Any active VS on this box is useless as frequent failovers are causing traffic outages, OSPF failures,... So we are running all VS's on primary node only, except one for testing.

We tried everything:

RMA the box
Clean install of R80.40 on new box
Move the box to new datacenter (new dark fiber, new cabling)
Reconfigured sync bond (with MQ and without MQ)
shut one port in sync bond
Upgrade/downgrade to all available JHF: T78-T83-T87-T89-T91
connect ports to other Cisco switch module

Nothing helped.
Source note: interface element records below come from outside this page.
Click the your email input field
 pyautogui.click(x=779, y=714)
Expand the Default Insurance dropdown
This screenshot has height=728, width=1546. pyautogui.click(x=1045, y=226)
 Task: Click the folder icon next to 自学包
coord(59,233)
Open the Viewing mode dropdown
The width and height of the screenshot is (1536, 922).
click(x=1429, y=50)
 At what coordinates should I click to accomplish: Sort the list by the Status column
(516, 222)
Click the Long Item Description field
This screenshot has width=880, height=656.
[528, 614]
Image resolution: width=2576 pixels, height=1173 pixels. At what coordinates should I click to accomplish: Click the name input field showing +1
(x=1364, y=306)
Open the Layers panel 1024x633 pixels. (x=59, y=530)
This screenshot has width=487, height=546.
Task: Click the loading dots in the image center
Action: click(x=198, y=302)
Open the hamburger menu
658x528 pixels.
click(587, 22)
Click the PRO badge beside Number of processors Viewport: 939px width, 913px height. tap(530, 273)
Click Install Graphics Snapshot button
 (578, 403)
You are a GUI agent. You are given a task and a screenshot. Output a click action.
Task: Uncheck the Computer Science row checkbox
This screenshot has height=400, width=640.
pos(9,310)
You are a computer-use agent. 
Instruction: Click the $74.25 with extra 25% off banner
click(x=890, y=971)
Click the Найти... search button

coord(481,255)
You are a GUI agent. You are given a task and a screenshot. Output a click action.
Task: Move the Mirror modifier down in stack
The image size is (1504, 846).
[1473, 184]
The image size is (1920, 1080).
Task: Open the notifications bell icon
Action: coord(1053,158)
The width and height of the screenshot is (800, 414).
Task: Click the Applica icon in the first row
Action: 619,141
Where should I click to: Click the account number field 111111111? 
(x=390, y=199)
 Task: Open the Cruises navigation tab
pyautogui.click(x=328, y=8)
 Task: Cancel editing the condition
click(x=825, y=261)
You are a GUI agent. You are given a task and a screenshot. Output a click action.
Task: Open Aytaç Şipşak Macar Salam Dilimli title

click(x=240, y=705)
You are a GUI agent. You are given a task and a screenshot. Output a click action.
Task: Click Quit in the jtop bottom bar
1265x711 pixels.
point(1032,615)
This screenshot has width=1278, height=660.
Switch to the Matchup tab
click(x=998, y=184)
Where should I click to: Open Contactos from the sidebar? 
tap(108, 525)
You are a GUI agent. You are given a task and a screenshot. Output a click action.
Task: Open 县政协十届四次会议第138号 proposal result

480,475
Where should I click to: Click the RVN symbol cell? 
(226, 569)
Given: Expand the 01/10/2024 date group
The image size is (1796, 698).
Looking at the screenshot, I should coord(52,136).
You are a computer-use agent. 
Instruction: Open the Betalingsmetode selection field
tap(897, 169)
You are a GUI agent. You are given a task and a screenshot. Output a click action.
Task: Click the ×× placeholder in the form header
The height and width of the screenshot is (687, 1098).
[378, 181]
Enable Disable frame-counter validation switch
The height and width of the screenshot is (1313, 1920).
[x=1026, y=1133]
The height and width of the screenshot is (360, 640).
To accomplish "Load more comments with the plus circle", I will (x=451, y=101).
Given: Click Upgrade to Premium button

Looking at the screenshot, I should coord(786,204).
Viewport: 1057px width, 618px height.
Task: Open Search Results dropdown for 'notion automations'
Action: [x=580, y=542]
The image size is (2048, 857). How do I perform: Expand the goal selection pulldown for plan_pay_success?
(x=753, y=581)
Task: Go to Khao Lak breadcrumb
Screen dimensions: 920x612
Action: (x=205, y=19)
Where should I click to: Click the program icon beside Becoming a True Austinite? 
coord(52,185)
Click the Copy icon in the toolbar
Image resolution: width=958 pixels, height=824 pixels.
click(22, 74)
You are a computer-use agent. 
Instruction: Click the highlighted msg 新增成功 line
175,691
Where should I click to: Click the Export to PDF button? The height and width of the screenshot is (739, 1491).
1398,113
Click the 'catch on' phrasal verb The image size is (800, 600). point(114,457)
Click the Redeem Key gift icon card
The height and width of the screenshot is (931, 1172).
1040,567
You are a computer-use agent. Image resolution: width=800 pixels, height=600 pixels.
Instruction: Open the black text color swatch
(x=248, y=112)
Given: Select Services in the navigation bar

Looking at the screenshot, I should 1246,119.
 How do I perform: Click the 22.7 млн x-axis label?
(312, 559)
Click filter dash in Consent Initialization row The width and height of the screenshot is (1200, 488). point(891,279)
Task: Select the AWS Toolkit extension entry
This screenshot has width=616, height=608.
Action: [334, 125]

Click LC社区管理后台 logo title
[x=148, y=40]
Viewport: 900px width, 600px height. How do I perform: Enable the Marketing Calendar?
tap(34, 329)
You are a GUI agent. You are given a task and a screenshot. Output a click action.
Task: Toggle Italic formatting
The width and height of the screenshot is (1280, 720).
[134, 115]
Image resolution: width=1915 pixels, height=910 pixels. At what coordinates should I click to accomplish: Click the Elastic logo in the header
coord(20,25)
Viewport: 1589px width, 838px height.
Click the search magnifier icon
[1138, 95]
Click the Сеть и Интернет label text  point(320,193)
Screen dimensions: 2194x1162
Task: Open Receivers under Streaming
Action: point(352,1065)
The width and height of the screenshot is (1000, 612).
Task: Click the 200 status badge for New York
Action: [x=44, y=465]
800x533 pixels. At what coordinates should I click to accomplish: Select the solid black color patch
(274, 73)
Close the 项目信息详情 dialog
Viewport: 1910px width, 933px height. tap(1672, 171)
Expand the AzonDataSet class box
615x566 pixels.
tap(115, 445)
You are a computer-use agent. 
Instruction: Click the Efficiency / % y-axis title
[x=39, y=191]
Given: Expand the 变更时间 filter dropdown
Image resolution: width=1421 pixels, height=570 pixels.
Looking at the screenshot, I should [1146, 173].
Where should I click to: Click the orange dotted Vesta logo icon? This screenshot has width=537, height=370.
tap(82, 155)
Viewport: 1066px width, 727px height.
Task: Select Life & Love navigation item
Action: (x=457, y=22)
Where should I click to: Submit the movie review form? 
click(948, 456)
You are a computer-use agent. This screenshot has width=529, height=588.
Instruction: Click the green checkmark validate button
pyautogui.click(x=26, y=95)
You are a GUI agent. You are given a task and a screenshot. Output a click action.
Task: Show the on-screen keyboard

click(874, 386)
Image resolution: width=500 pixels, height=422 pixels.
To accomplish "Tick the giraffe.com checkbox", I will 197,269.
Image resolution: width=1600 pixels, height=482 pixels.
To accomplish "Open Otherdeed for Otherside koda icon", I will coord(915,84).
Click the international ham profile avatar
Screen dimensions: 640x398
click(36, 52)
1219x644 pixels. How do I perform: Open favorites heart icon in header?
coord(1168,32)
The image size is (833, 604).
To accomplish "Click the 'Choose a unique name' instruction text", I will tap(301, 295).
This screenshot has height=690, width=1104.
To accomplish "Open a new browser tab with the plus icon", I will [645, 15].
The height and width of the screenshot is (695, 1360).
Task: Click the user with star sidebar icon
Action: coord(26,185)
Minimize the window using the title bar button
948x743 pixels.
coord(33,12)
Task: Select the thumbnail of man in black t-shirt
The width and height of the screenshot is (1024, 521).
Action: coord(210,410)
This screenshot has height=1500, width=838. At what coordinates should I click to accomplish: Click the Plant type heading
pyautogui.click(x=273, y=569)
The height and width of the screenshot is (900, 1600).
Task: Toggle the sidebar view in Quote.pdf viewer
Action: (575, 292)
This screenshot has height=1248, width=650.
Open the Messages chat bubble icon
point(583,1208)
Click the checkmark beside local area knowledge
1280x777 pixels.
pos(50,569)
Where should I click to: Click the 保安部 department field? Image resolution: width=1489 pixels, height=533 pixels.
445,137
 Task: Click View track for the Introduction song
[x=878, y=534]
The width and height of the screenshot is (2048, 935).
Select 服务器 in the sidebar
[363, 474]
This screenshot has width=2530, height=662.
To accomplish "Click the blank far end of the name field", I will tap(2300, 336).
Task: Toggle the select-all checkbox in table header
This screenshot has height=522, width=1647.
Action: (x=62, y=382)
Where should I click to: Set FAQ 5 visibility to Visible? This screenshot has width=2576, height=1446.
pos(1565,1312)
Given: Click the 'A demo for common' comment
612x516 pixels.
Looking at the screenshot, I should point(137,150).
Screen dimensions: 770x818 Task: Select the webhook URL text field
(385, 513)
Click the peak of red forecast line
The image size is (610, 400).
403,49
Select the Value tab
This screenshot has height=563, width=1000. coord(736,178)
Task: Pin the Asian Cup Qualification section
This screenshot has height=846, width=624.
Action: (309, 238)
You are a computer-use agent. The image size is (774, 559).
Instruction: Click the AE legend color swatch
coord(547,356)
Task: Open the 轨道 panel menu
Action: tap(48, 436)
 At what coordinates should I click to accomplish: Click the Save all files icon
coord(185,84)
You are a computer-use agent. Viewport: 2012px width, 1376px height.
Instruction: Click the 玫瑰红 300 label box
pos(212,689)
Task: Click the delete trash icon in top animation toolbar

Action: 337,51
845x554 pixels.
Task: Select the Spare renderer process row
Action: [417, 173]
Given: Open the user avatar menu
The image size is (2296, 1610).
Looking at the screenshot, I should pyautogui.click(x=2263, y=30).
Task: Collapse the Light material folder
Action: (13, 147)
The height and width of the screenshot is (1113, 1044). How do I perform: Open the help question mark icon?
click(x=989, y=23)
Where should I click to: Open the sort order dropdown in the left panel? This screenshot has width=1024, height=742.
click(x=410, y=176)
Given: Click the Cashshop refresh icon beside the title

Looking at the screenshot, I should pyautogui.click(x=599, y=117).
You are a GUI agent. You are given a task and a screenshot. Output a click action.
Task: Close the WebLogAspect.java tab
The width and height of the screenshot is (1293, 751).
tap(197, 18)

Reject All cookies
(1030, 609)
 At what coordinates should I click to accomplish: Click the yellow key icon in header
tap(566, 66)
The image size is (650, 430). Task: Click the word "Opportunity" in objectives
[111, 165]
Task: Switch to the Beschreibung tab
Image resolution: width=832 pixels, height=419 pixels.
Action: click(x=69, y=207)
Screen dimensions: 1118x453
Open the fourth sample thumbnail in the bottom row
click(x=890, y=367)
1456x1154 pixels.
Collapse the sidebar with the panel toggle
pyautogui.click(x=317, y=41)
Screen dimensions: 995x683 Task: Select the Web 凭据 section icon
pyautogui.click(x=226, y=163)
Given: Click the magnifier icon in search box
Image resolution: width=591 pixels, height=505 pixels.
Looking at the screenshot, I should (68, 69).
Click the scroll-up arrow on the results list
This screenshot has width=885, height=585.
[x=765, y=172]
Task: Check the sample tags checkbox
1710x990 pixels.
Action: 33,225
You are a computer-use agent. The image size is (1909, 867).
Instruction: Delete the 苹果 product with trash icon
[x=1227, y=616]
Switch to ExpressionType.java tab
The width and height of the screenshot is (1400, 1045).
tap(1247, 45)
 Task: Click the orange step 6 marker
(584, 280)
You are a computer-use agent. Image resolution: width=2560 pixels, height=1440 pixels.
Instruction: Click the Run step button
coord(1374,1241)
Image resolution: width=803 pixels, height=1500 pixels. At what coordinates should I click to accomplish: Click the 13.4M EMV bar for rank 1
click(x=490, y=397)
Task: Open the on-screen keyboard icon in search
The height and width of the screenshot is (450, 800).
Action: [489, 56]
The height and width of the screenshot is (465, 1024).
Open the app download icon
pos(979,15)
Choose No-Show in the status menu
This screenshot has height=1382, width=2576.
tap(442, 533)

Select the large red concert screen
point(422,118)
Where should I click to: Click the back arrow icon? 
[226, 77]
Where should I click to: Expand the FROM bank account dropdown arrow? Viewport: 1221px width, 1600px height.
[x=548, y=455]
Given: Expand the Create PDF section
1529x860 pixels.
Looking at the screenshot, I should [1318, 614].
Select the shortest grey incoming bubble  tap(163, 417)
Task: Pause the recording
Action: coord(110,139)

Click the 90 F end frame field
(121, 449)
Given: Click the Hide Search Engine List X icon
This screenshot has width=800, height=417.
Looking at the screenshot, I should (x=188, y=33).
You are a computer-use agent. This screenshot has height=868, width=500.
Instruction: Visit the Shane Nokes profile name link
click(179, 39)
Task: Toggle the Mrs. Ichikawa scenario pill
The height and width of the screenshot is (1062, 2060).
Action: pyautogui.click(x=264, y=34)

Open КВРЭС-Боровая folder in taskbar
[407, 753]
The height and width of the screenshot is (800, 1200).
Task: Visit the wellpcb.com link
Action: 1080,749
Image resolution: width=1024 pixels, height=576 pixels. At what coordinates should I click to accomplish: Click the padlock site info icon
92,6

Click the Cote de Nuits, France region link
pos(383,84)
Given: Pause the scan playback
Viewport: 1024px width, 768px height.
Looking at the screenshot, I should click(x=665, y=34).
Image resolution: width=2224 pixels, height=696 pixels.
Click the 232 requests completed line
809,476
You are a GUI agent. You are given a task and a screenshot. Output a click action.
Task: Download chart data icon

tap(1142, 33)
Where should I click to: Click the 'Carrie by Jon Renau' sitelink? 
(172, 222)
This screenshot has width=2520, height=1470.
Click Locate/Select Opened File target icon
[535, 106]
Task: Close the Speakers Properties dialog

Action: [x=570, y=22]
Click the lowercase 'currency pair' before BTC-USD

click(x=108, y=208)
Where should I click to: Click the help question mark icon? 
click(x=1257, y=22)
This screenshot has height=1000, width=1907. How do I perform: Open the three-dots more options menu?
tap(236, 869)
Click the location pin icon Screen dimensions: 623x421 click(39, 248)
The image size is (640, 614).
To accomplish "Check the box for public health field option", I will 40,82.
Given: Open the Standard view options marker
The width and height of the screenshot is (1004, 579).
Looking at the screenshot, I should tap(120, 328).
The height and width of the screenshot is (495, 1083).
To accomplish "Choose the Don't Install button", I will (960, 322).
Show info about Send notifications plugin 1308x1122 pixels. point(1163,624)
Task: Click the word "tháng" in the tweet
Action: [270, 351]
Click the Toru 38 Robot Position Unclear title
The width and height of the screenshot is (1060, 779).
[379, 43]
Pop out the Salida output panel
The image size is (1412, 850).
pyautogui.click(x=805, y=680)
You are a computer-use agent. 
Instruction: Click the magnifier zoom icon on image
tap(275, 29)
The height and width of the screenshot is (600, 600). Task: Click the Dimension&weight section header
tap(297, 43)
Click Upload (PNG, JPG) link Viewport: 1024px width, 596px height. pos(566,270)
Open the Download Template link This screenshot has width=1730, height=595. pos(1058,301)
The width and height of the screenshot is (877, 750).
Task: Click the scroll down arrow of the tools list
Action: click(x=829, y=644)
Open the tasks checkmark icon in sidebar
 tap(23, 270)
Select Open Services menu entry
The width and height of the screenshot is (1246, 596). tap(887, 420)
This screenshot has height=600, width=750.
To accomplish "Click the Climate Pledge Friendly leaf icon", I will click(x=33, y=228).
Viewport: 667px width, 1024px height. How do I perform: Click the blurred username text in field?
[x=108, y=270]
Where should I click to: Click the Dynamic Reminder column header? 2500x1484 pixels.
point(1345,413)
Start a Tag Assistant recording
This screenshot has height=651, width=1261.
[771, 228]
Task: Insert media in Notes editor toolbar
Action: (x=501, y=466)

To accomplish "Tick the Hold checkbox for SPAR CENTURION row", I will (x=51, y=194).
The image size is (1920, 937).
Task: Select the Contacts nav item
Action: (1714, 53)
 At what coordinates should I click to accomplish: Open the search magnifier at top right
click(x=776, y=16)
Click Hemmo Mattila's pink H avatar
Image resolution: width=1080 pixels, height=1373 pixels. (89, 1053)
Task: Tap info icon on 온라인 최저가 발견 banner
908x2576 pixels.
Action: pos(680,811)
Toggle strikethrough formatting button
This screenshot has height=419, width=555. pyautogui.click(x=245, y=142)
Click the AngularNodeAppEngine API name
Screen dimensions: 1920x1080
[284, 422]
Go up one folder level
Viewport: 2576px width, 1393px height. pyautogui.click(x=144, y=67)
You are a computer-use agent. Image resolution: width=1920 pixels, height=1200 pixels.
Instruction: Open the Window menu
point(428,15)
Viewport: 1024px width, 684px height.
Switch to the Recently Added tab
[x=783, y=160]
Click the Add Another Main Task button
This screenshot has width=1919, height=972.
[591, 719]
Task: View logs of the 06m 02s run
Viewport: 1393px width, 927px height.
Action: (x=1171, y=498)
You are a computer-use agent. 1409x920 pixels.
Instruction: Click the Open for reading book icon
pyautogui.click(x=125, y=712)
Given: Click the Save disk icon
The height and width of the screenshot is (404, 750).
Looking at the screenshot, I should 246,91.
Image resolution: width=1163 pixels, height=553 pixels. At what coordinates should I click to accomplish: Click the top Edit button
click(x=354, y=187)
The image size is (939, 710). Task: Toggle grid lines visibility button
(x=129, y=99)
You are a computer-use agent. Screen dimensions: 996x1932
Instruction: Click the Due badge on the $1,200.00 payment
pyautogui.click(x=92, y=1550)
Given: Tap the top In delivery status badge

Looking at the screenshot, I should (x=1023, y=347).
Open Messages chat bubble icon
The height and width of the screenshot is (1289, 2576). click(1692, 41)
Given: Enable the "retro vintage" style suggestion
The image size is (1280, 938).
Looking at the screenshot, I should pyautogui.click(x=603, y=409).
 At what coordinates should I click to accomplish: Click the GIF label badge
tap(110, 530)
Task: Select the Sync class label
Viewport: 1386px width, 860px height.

Issue is still there.

We are running out of ideas what to do, so any suggestion is welcomed!
Thanks in advance!

Regards,
--
Marko

Timothy_Hall · ‎2021-03-18

Is the Hardware Unit Hang always happening on the same single interface?

Are the hangs confined to Onboard (ethX), expansion slot (ethX-0X), or both?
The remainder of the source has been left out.